» **Your objective**:
Output, word for word, every line from the line with "Viewport: 1456px width, 817px height." through the final line of the data below.

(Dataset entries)
+ + + + + + +
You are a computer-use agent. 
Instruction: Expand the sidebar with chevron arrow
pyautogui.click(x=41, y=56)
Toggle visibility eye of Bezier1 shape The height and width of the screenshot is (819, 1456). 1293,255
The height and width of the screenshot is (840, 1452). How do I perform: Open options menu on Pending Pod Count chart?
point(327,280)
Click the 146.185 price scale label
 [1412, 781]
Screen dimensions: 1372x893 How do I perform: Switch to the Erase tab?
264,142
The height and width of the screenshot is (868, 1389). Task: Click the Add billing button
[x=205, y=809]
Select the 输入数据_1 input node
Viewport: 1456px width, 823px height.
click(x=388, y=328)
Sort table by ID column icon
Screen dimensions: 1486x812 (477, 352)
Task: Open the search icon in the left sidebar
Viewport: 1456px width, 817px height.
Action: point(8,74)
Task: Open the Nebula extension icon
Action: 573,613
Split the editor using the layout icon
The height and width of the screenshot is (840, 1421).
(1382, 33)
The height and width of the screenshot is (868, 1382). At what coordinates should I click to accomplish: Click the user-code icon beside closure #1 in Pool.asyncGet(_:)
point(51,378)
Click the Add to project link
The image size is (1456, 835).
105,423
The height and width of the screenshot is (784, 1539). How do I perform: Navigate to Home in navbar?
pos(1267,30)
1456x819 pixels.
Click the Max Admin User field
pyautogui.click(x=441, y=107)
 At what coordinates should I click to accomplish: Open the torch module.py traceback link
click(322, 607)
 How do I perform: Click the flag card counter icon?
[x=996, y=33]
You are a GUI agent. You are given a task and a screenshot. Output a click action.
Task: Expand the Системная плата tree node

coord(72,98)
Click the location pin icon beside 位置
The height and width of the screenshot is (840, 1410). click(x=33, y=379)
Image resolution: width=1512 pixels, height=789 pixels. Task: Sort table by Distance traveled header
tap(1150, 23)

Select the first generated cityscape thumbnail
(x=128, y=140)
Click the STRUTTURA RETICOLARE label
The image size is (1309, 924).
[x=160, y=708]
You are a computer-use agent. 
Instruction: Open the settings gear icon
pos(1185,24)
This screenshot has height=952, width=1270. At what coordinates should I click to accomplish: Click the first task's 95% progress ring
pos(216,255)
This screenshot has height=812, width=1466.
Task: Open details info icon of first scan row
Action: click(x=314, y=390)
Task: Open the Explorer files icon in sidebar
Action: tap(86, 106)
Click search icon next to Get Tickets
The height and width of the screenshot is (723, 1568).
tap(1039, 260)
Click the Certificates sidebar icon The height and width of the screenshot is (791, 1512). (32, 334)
+ + + + + + +
» **Finished exercise**:
Viewport: 1456px width, 817px height.
Action: point(8,74)
Task: Open the Nebula extension icon
Action: 573,613
Split the editor using the layout icon
The height and width of the screenshot is (840, 1421).
(1382, 33)
The height and width of the screenshot is (868, 1382). At what coordinates should I click to accomplish: Click the user-code icon beside closure #1 in Pool.asyncGet(_:)
point(51,378)
Click the Add to project link
The image size is (1456, 835).
105,423
The height and width of the screenshot is (784, 1539). How do I perform: Navigate to Home in navbar?
pos(1267,30)
1456x819 pixels.
Click the Max Admin User field
pyautogui.click(x=441, y=107)
 At what coordinates should I click to accomplish: Open the torch module.py traceback link
click(322, 607)
 How do I perform: Click the flag card counter icon?
[x=996, y=33]
You are a GUI agent. You are given a task and a screenshot. Output a click action.
Task: Expand the Системная плата tree node

coord(72,98)
Click the location pin icon beside 位置
The height and width of the screenshot is (840, 1410). click(x=33, y=379)
Image resolution: width=1512 pixels, height=789 pixels. Task: Sort table by Distance traveled header
tap(1150, 23)

Select the first generated cityscape thumbnail
(x=128, y=140)
Click the STRUTTURA RETICOLARE label
The image size is (1309, 924).
[x=160, y=708]
You are a computer-use agent. 
Instruction: Open the settings gear icon
pos(1185,24)
This screenshot has height=952, width=1270. At what coordinates should I click to accomplish: Click the first task's 95% progress ring
pos(216,255)
This screenshot has height=812, width=1466.
Task: Open details info icon of first scan row
Action: click(x=314, y=390)
Task: Open the Explorer files icon in sidebar
Action: tap(86, 106)
Click search icon next to Get Tickets
The height and width of the screenshot is (723, 1568).
tap(1039, 260)
Click the Certificates sidebar icon The height and width of the screenshot is (791, 1512). (32, 334)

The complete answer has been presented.